Security FAQs

General

Question: Does the application use unsupported, insecure, or deprecated client-side technologies such as NSAPI plugins, Flash, Shockwave, ActiveX, Silverlight, NACL, or client-side Java applets?

Answer: No. The client-side code is exclusively JavaScript.

Question: Does Snaplogic provide CSRF protection?

Answer: Yes.

Session management

Question: What are the minimum session soft and hard timeouts?

Answer: Environment admins (Org admins) can configure the session timeout and idle timeout. Both can be between 5 min to 60 min.

Question: Is the user prompted to log in once the session has expired?

Answer: Yes.

Question: Is sensitive data removed from the browser/application after the session has expired?

Answer: We do not store sensitive data in the browser.

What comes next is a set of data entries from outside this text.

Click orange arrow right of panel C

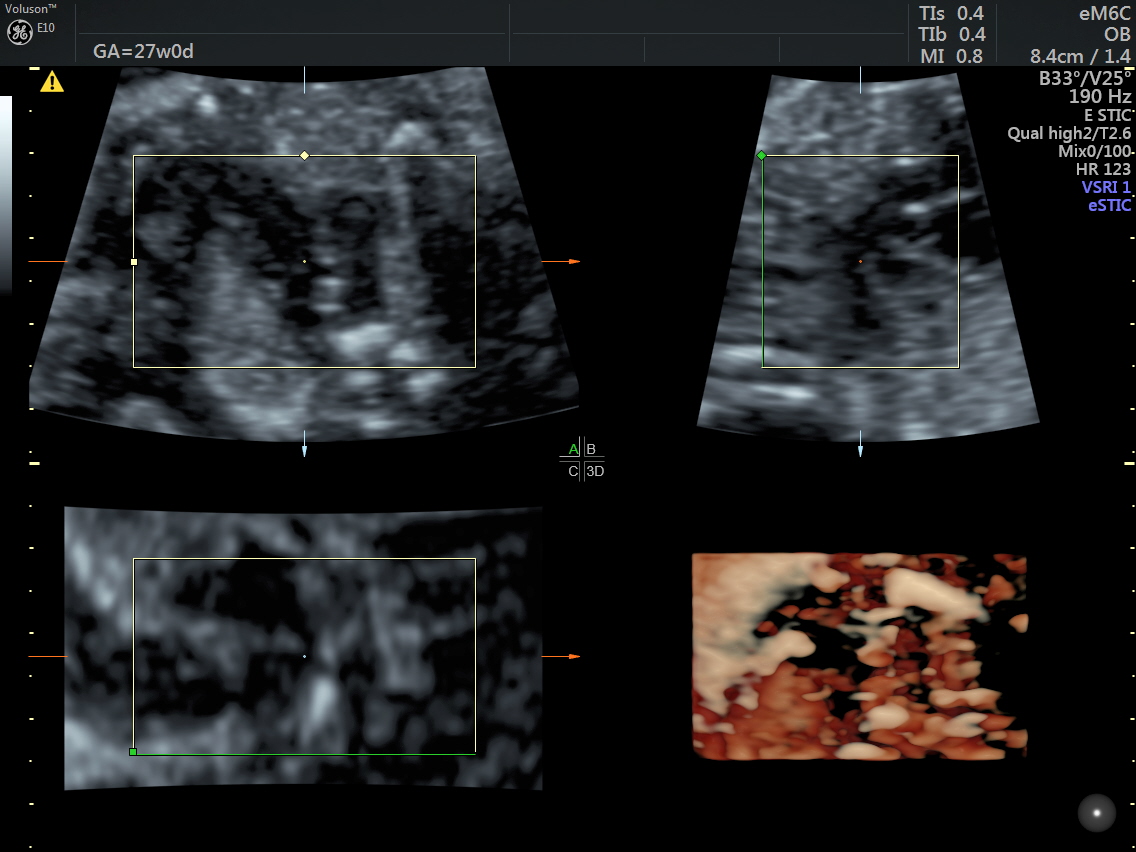[x=574, y=657]
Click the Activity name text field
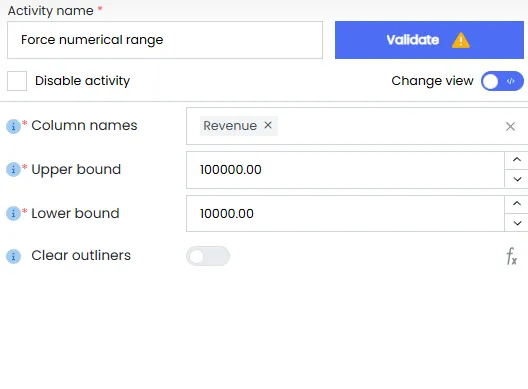528x389 pixels. [165, 40]
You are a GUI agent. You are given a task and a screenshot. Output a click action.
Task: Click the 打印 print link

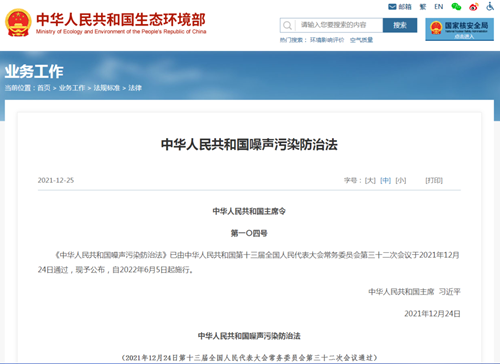click(x=434, y=180)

Question: Does the application support concurrent logins?

Answer: Yes.

Question: Does the application provide a list of logged-in devices / IPs and an option to log a device out?

Answer: Not currently.

Communication Protocols:

Question: What HTTP protocol version does the SnapLogic Platform use?

Answer: HTTP 1.1.

APIs

Question: Do the application endpoints / APIs have anti-automation controls? i.e., rate limiting protection/CAPTCHA.

Answer: Yes. Each Org has a concurrent and daily API limit. Any request over the limit receives an HTTP 429 response.

SSO

Question: Why did a user receive this error message: SSO login can't be used for users that are members of orgs that have different identity providers. message stating SSO login can't be used for users that are members of orgs that have different identity providers.

Answer: All environments that a specific user belongs to must be configured with the same IdP application integration. Refer to SSO for more information.